漠然とした気持ちで大学、大学院と過ごしてきました。ぼんやりと研究者になりたいと考えていました。しかし、博士課程に入り、研究に専念しているうちにどんどんと自分が今の研究分野で今後5年、10年と研究を続けていくことを想像できなくなっていきました。私の研究者としての限界もあったのかもしれませんし、自分とはまったく関係のないところで話が進められる上に、何十年後かに実現するかもしれないという気の遠くなるシステムの研究に正直なところ自分の残りの人生をかけるのが惜しくなったのもあったと思います。もっと自分の出した成果を内輪の研究者の間だけではなく、広く世の中に問えるような場所に行きたいと願うようになりました。
しかし、「博士の就職は難しい」と言われている現状があります。実際に、私の先輩達もオーバードクターを経て研究職につかれておりましたし、理工系博士でさえ就職率6割程度という(文系博士はもっと低いです)悲惨な数字もあります。自分の研究分野においてポスドクの職にありつくことすら難しい状況下で、これまでの研究分野を離れて職を見つけることができるのかとても不安になりました。

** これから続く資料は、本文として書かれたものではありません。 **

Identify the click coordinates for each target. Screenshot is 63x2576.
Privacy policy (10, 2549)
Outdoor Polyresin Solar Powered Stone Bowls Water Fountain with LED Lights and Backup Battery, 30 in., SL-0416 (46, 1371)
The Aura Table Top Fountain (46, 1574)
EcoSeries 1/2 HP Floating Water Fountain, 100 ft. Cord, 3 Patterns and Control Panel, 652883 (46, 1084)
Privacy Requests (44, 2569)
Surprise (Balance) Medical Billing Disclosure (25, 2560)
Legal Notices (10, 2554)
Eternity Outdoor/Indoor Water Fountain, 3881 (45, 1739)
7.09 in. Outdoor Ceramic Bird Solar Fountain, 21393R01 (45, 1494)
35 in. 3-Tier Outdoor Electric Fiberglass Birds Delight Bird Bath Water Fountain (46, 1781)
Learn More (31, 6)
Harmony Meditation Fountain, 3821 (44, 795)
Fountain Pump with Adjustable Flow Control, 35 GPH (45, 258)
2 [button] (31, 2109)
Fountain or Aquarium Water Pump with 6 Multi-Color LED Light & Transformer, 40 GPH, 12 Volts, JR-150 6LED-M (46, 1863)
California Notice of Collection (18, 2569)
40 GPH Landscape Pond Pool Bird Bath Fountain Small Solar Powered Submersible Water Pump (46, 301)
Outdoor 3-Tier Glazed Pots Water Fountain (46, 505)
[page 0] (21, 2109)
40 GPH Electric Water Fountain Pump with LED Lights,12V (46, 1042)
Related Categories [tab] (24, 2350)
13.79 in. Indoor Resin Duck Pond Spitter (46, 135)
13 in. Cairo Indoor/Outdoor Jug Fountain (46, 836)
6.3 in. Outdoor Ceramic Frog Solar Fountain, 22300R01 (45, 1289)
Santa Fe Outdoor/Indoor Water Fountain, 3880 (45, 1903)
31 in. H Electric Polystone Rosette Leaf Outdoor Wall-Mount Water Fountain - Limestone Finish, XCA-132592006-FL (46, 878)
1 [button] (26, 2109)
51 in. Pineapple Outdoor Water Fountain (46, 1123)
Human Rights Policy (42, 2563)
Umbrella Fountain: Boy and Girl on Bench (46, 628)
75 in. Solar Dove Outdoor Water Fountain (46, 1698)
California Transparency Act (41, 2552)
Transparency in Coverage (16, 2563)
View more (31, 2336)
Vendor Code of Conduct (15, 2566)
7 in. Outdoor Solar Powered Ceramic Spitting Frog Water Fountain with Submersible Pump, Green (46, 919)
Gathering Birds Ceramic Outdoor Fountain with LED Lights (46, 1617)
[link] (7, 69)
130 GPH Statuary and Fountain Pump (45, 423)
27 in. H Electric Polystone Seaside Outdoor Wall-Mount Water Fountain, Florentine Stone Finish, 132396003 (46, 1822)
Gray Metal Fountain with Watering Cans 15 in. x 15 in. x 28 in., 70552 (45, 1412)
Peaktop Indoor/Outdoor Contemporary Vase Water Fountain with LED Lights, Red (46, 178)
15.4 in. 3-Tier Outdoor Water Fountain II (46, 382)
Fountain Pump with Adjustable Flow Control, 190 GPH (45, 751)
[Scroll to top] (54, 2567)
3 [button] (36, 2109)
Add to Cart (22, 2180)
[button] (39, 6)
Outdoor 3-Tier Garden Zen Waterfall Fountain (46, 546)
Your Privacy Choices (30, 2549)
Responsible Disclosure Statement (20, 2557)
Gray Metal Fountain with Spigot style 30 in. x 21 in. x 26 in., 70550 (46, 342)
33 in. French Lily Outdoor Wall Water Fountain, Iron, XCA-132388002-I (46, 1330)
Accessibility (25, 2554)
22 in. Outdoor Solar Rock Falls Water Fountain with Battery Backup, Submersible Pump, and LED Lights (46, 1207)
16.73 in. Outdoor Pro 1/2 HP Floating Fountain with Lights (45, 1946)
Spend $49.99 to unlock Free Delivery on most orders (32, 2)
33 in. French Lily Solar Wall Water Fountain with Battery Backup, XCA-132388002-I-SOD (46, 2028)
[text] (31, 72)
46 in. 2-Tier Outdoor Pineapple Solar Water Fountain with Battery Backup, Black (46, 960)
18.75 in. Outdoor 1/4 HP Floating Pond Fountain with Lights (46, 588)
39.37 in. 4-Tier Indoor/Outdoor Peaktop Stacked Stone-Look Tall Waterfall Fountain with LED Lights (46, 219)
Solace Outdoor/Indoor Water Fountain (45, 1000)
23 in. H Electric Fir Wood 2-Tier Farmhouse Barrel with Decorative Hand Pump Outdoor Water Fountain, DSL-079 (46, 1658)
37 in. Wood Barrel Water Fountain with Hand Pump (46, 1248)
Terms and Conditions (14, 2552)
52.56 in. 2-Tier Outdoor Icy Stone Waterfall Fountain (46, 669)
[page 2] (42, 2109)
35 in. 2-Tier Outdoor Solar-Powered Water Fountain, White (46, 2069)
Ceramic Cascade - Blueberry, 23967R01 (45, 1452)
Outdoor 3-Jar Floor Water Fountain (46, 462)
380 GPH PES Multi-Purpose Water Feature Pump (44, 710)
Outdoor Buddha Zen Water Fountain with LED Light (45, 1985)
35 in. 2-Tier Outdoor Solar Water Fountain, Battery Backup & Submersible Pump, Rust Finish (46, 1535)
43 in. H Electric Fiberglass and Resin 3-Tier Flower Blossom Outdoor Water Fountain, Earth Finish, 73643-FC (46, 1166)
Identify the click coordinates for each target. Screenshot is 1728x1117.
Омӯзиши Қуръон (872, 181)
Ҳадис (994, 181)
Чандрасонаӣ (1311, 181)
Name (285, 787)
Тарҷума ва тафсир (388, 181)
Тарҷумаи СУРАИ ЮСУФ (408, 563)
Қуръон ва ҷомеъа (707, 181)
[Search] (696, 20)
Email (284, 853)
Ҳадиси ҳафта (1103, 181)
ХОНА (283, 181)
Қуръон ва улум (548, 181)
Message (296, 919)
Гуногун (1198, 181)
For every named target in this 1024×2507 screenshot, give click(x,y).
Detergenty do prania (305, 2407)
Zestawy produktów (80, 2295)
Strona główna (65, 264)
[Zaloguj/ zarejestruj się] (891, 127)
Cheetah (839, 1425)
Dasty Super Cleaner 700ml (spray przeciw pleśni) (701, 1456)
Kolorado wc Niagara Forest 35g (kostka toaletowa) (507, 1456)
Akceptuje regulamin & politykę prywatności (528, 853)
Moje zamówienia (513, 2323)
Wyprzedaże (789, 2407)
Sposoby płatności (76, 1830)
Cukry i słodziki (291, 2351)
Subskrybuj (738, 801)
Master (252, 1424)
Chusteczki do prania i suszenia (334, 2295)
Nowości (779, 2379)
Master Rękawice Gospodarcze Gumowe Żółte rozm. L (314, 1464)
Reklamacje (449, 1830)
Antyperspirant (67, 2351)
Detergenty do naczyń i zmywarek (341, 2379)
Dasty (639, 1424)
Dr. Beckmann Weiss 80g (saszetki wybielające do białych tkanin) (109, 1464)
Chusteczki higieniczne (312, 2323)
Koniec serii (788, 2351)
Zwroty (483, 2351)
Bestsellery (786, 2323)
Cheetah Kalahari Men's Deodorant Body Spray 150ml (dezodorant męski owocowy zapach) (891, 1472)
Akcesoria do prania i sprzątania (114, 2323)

そうこうしているうちに、あっという間にD2の冬になってしまいました。博士課程の学生には基本的に学校推薦はありません。企業への就職を目指すなら、動きはじめなければならない時期にきていました。現状の延長線上に明るい未来を見出せなくなり立ち止まっているよりは、どうなるのかわからないけれど新しい場所に活路を求めようと考えるようになりました。逃げ出したと言われたらそれまでですが、袋小路に入ってしまった私にとっては押まくることはなんの解決も与えず、他の抜け道を探すことが必要でした。
こうして私の就職活動がスタートします。D2の11月のことでした。